问题
I'm a little new to pseudocode. I understand what the code is saying, but having a hard time putting the pieces together. How should I be thinking to understand what this code is doing:
Suppose that a1, a2, . . . , ak is an array of k numbers. What does the following code fragment do? Briefly explain why. Assume that all the indented lines belong inside the loop.
1 for p := 1 to ⌊k/2⌋
2 t := ap
3 ap := ak−p+1
4 ak−p+1 := t
回答1:
Ookay,
1 for p := 1 to ⌊k/2⌋
means, we're going up to the half of the array.
2 t := ap
3 ap := ak−p+1
4 ak−p+1 := t
This pattern can be recognized as a "swap with temporary t". And what is swapped?
Well, ap and ak-p+1, one being the p-th element from the array start, the other one the p-th one from the end.
So, to sum up:
You swap the n-th first with the n-th last array value up to the half of the array. And afterwards? The array is reversed.

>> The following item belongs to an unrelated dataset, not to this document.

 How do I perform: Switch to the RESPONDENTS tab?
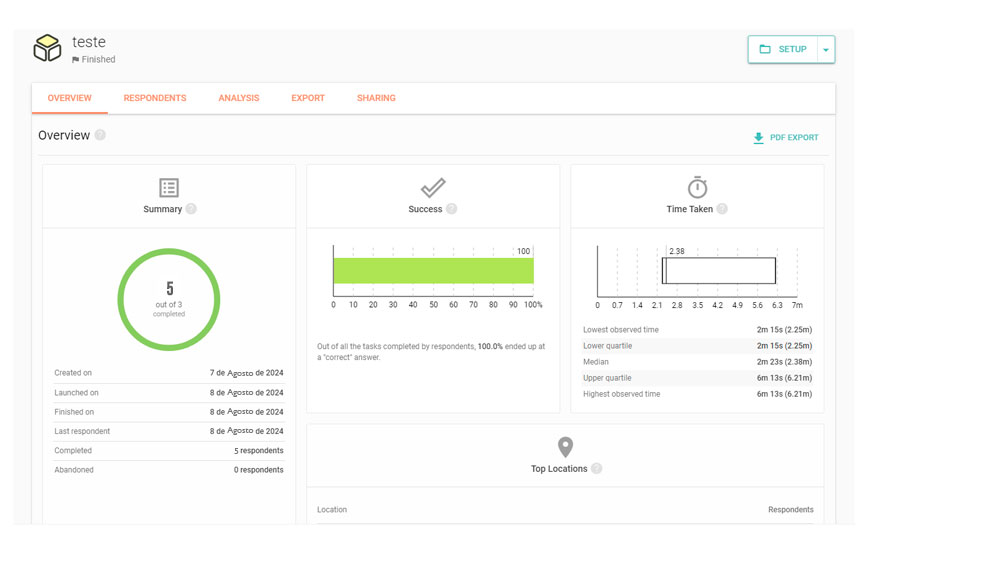point(155,98)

Note that your pseudocode-format looks really weird - and, most importantly - ambiguous.
Is ak-p+1 equivalent to a[k-p+1] or to a[k]-p+1 or a[k-p]+1? If not, how did you express the other ones.
So at first, I'll convert this code to an actual source like Python's, which is much easier to read.
Edit.
I) Well, as you posted, the array ranges from a1 to ak.
II) Think how you could swap the values of two variables (a and b):
1 temp := a
2 a := b
3 b := temp
Of course, since you overwrote a with b in line 2, you had to store the old a value in a temporary, which is temp.
回答2:
The loop mirrors the array to its central element as it changes a[p] with a[k-p+1] where a[p] is always on the "left" side of the array and a[k-p+1] is always on the "right" side. t is a temporary variable.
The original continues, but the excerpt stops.